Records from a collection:
--

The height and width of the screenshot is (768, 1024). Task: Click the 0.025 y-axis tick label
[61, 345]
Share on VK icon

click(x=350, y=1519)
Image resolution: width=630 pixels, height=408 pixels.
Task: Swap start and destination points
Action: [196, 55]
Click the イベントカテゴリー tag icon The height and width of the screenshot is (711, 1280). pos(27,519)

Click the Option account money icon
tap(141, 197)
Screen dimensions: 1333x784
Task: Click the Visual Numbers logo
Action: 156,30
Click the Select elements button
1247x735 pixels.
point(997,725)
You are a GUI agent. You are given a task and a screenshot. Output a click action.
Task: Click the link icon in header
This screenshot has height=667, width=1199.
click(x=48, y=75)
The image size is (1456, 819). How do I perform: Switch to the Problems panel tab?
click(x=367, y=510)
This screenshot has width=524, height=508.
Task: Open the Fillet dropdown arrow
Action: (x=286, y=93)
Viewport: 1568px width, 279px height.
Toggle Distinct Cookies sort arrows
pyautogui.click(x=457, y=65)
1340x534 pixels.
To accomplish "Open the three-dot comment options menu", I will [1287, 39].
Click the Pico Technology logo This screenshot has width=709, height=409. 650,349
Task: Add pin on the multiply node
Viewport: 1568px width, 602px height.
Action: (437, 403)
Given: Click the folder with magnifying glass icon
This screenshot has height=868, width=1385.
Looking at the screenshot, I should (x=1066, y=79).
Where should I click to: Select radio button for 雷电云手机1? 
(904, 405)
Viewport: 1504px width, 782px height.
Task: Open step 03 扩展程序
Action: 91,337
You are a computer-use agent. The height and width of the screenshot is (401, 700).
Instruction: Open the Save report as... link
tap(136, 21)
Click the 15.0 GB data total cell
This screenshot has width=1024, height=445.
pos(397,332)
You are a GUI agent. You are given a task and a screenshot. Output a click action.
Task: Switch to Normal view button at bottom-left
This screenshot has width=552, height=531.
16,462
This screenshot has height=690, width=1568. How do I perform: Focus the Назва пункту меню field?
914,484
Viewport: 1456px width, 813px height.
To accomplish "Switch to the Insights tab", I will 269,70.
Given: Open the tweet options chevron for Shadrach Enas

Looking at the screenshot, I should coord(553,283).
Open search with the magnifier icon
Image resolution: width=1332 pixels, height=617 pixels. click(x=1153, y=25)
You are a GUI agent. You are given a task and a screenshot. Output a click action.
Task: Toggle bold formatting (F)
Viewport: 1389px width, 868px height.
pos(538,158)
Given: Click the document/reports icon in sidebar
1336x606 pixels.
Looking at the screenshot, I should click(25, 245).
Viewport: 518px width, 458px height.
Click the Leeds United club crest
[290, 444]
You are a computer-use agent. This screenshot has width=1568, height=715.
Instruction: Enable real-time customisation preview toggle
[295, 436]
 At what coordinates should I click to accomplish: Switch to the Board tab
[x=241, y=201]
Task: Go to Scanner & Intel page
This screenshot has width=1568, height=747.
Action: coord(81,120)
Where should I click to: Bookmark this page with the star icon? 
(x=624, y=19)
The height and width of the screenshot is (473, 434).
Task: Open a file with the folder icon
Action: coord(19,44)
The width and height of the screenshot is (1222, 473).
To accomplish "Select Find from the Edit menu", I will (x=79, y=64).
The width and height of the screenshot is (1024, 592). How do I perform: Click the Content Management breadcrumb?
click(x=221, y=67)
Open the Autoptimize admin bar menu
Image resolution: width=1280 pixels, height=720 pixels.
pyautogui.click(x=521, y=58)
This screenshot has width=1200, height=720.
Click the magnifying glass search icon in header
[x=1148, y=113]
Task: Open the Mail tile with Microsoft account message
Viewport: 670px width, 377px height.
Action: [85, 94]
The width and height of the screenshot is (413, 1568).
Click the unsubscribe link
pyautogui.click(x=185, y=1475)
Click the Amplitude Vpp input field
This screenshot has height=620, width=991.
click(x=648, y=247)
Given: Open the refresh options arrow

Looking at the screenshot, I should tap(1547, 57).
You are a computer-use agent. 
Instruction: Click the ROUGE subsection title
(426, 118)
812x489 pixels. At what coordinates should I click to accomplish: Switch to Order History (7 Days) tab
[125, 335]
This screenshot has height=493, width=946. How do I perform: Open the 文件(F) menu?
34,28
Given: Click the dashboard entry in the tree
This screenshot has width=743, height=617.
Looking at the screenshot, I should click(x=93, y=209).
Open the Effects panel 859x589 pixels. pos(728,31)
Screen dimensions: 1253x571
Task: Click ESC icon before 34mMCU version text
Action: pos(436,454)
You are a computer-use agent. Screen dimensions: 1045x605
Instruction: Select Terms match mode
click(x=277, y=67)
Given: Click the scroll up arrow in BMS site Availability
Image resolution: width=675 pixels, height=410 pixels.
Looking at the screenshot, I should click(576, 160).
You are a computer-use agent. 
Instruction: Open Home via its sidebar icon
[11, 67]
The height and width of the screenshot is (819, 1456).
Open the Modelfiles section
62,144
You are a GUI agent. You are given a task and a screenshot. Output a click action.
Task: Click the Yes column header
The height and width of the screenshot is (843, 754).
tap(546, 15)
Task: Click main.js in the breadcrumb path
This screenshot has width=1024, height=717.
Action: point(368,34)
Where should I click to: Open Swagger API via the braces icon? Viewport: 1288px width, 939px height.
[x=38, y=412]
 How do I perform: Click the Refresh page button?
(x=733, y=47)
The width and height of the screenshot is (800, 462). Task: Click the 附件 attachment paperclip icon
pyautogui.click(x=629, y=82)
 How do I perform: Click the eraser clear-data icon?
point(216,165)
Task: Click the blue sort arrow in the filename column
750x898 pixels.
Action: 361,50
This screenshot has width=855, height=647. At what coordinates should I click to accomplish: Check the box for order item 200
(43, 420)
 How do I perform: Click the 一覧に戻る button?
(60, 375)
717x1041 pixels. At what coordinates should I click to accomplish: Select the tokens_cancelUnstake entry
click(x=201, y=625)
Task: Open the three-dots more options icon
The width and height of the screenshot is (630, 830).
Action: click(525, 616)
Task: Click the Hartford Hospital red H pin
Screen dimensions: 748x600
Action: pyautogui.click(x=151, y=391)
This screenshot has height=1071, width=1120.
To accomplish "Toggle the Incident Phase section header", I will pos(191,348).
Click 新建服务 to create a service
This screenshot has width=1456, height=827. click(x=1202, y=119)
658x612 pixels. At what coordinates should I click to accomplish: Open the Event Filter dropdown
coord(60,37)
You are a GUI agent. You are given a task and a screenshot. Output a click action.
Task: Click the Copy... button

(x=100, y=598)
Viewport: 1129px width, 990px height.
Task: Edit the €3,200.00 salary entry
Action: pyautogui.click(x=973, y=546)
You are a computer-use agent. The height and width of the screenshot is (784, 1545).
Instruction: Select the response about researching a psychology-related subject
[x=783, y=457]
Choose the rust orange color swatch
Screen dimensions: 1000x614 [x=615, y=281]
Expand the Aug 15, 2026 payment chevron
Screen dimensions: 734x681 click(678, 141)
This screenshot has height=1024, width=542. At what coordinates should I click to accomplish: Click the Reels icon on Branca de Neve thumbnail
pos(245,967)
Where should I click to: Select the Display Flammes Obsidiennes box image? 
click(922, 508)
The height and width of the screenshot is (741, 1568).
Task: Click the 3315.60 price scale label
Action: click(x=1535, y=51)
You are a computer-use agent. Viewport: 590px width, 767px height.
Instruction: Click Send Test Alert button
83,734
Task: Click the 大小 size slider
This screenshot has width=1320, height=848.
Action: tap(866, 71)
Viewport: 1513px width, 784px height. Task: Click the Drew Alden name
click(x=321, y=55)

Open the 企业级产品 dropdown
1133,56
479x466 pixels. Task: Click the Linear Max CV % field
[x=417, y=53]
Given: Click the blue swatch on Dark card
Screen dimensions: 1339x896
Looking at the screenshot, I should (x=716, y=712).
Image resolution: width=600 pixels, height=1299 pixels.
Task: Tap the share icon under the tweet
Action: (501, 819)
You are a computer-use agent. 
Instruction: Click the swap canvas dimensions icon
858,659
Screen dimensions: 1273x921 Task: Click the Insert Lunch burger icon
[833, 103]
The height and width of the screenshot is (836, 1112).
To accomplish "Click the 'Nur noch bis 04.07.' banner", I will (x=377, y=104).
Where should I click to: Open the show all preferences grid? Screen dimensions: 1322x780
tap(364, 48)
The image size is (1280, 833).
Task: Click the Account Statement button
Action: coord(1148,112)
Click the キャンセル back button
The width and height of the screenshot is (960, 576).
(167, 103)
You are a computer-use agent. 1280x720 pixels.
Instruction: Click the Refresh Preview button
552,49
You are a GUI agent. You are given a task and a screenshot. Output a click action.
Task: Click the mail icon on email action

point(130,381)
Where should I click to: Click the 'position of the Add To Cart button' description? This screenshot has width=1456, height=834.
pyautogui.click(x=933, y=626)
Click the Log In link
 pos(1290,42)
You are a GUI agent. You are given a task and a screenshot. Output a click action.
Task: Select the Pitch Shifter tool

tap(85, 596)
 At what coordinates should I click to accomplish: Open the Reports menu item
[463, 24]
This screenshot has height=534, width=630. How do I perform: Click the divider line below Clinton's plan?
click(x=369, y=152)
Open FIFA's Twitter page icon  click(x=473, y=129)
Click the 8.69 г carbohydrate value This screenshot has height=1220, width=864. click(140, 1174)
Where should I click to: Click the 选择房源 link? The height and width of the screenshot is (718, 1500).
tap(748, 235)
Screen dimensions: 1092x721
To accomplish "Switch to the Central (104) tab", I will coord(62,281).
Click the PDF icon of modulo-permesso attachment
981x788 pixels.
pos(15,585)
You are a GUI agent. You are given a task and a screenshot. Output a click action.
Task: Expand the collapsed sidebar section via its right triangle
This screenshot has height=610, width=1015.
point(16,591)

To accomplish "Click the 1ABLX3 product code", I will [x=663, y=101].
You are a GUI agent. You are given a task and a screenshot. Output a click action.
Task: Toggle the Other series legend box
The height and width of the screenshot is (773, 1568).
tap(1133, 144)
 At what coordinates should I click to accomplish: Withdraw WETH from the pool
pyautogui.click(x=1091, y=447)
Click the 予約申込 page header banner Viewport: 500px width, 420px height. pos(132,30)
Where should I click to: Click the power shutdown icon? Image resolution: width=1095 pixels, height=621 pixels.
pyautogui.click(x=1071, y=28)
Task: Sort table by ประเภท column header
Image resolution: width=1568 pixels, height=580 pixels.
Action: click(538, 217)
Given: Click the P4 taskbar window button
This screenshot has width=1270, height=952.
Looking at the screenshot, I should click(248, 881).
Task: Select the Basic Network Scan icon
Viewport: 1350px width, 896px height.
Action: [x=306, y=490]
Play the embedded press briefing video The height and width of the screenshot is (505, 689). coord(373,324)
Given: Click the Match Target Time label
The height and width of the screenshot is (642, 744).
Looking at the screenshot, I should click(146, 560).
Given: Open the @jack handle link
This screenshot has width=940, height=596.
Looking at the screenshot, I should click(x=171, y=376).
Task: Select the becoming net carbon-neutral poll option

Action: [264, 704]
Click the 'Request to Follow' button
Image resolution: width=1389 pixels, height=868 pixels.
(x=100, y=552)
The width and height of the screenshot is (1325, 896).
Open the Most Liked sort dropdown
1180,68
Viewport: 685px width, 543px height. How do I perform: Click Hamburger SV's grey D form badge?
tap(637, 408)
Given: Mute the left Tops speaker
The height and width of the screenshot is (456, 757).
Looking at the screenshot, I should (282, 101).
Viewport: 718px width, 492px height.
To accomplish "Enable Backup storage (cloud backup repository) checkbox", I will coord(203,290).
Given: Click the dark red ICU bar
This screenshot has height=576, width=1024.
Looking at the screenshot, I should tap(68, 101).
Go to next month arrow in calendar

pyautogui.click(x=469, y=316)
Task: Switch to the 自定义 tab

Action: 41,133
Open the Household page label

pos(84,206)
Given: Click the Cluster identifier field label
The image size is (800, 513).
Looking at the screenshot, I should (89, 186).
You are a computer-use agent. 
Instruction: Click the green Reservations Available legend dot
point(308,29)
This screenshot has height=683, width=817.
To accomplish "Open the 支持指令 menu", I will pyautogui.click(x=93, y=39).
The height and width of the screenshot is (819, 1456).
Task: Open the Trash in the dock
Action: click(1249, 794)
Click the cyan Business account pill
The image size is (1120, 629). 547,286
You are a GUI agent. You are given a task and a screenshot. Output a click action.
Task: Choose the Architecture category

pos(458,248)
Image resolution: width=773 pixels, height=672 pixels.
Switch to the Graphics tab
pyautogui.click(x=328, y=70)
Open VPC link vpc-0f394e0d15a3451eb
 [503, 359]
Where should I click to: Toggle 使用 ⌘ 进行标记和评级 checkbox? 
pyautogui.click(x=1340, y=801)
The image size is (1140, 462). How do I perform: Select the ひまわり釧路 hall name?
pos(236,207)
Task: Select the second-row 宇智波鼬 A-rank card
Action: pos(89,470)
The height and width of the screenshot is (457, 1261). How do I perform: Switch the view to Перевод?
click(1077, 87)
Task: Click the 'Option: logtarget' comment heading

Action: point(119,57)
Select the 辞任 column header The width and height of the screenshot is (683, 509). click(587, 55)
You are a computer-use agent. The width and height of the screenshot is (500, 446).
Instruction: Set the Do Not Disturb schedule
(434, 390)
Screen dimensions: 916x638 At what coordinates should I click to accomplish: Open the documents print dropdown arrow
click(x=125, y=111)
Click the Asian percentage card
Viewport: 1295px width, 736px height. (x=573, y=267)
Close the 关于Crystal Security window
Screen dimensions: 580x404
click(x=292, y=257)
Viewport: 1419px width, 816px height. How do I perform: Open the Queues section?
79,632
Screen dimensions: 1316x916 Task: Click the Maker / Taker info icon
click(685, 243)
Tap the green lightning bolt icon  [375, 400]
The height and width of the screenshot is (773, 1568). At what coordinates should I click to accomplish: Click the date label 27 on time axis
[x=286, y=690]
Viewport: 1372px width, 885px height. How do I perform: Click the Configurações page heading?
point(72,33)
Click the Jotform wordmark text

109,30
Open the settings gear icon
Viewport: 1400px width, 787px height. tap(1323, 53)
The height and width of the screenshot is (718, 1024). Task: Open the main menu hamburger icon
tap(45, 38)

--

*To do*:
Please make an exact copy of the lines above from the line with "Screen dimensions: 1339x896" through the line with "The height and width of the screenshot is (836, 1112).", both ends included.

*Completed exercise*:
Screen dimensions: 1339x896
Looking at the screenshot, I should (x=716, y=712).
Image resolution: width=600 pixels, height=1299 pixels.
Task: Tap the share icon under the tweet
Action: (501, 819)
You are a computer-use agent. 
Instruction: Click the swap canvas dimensions icon
858,659
Screen dimensions: 1273x921 Task: Click the Insert Lunch burger icon
[833, 103]
The height and width of the screenshot is (836, 1112).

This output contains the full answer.